A man from the lost generation

by Alice Marie Beard

A 63-year-old man with doctorate degrees in physics and psychology takes his life's memories out of a yellowed envelope: Diplomas, military discharge papers, special citations. Al Tibbs describes himself as "part of the lost generation." He graduated from high school in 1932, three years into the Depression, and his graduating class was always "just a step off."

He arrived in the Village six months ago after a yearlong stay in a veteran's hospital because of recurring problems from a World War II leg injury. He and his wife live in Beaconridge with her two daughters. Before he entered the hospital, they had lived in Chicago. He's looking for a way to volunteer his talents to area youth: "I'm interested in getting into the community," says the slender, gray-haired man who walks with a cane. "I don't care if it's a group I help or an individual. I like living out here, but I don't want to sit around 24 hours a day watching tv."

He says he has had difficulties finding paying work because of his disability, his age, and a lack of transportation. So, Tibbs stands ready to volunteer to help Village youth. His life tells a generation's story:

"I went into the Civilian Conservation Corps (CCC) right after high school," he explains. "We got $30 a month; $25 went home to our families because otherwise they'd have been on relief (welfare).
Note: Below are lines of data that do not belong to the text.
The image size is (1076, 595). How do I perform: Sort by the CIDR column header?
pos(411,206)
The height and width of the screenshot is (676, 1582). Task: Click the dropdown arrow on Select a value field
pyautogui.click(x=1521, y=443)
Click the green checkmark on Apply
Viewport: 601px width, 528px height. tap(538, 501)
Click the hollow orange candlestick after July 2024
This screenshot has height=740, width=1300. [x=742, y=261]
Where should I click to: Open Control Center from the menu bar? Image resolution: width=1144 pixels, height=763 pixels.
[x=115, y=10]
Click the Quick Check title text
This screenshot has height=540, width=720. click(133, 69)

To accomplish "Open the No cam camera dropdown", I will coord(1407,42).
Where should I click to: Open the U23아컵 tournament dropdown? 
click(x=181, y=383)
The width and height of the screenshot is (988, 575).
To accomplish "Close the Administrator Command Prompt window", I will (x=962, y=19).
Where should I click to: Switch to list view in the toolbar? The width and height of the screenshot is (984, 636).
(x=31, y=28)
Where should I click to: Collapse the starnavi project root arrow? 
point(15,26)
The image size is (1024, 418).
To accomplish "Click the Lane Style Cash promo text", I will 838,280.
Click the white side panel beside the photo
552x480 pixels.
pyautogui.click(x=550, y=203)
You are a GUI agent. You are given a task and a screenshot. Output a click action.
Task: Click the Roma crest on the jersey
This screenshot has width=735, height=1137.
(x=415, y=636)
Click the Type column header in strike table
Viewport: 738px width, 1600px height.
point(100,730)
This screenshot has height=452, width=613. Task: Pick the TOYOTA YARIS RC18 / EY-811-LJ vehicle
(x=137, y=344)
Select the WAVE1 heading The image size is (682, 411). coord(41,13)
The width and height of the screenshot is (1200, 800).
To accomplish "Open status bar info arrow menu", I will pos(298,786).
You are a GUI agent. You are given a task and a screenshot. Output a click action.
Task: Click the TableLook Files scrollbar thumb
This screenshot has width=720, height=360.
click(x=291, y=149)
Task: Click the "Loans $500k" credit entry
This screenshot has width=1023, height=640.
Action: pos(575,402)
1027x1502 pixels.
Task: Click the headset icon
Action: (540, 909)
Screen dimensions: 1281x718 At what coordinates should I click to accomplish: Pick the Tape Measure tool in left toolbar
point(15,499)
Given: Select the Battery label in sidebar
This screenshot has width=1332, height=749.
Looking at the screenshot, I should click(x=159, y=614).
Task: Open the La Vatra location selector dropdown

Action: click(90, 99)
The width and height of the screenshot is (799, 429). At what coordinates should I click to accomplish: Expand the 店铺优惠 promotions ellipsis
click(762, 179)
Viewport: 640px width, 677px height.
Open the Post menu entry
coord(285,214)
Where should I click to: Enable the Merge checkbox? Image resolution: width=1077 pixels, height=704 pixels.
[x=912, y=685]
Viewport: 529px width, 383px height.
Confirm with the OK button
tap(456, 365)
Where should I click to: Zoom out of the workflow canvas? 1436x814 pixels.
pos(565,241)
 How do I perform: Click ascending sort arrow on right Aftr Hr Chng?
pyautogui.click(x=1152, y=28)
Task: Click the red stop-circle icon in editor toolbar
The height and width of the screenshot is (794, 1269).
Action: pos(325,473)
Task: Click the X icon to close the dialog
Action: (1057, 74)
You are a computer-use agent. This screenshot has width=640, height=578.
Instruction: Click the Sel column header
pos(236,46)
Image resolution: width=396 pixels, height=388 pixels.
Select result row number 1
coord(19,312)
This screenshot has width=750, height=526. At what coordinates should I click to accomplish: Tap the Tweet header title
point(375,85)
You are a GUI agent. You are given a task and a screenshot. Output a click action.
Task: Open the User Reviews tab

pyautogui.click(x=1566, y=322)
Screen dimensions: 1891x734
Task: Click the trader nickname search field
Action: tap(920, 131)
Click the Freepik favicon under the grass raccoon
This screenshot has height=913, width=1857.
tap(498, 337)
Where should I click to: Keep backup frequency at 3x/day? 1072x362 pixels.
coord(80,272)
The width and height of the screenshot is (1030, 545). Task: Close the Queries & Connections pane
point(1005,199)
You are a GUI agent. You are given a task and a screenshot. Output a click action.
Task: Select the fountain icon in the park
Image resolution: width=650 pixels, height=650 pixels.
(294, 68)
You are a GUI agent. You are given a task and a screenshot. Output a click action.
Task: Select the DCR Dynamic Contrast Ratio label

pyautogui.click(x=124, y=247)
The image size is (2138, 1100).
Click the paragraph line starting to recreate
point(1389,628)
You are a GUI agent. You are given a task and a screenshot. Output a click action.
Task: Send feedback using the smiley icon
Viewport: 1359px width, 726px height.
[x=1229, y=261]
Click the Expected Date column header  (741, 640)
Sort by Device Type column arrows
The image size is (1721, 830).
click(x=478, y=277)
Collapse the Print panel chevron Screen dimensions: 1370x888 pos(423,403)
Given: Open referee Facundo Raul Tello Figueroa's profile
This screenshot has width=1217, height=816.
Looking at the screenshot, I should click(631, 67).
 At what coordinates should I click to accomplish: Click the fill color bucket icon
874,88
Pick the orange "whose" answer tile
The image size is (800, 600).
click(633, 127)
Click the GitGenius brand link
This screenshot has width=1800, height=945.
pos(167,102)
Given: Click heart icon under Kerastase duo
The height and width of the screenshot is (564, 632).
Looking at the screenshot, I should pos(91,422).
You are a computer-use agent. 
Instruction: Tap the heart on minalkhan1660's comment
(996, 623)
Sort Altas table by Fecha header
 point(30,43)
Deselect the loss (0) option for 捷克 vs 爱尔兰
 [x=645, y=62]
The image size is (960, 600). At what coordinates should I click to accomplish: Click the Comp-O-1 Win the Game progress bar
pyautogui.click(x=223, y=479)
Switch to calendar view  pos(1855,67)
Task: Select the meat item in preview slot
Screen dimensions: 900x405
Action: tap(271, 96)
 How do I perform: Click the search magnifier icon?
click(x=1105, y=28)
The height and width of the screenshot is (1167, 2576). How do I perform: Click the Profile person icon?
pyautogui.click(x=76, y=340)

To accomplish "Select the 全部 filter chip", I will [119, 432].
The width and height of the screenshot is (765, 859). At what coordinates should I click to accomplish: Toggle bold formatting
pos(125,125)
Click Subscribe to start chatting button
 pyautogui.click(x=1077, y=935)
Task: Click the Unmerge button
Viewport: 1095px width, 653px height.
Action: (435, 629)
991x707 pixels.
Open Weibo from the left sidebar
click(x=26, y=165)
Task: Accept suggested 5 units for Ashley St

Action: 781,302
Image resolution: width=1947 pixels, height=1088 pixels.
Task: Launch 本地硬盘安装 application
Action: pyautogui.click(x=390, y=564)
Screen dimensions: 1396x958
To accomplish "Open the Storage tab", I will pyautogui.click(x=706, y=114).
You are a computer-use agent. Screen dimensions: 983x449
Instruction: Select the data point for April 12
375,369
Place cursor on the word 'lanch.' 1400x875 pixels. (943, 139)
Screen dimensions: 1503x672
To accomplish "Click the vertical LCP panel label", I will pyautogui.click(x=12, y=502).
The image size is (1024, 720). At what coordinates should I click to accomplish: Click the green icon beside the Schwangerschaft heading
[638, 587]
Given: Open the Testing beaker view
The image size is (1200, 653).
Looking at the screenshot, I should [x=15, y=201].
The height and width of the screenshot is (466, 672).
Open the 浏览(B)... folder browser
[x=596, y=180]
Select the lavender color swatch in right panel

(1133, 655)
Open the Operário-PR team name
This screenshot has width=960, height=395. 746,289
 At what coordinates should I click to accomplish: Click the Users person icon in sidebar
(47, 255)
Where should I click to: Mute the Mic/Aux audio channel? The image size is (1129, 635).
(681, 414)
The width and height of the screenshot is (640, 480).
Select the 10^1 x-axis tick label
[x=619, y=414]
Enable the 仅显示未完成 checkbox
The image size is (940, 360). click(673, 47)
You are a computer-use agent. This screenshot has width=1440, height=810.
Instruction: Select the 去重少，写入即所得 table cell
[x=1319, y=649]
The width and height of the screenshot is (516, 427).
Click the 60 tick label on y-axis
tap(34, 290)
We got $5 for ourselves, and they gave us room and board. I was with CCC for one year.

"Then I went to work as a machinist just like my father, for $14 a week," he continues. "I stayed there until 1938. I'd saved $4 a week, enough to go to an engineering school. I got out of school in 1941.

"When I got out of school, I was classified 1-A for the draft," he says, "and no one wanted to hire someone who might be drafted so I went down and volunteered. They shipped me overseas."

Tibbs says it was while he was in the service that he worked for his doctorate degrees. He studied thru the Armed Forces Institute and with various European universities.

"During the war, I worked in the same office with Gen. George S. Patton," says Tibbs. "I made the maps for him. I used to stand there and listen to him cuss. They say Patton was a mean man, but he wasn't. Patton would have won the war in 1944 if he'd had his way, but Eisenhower wouldn't let him. Patton was better than Eisenhower."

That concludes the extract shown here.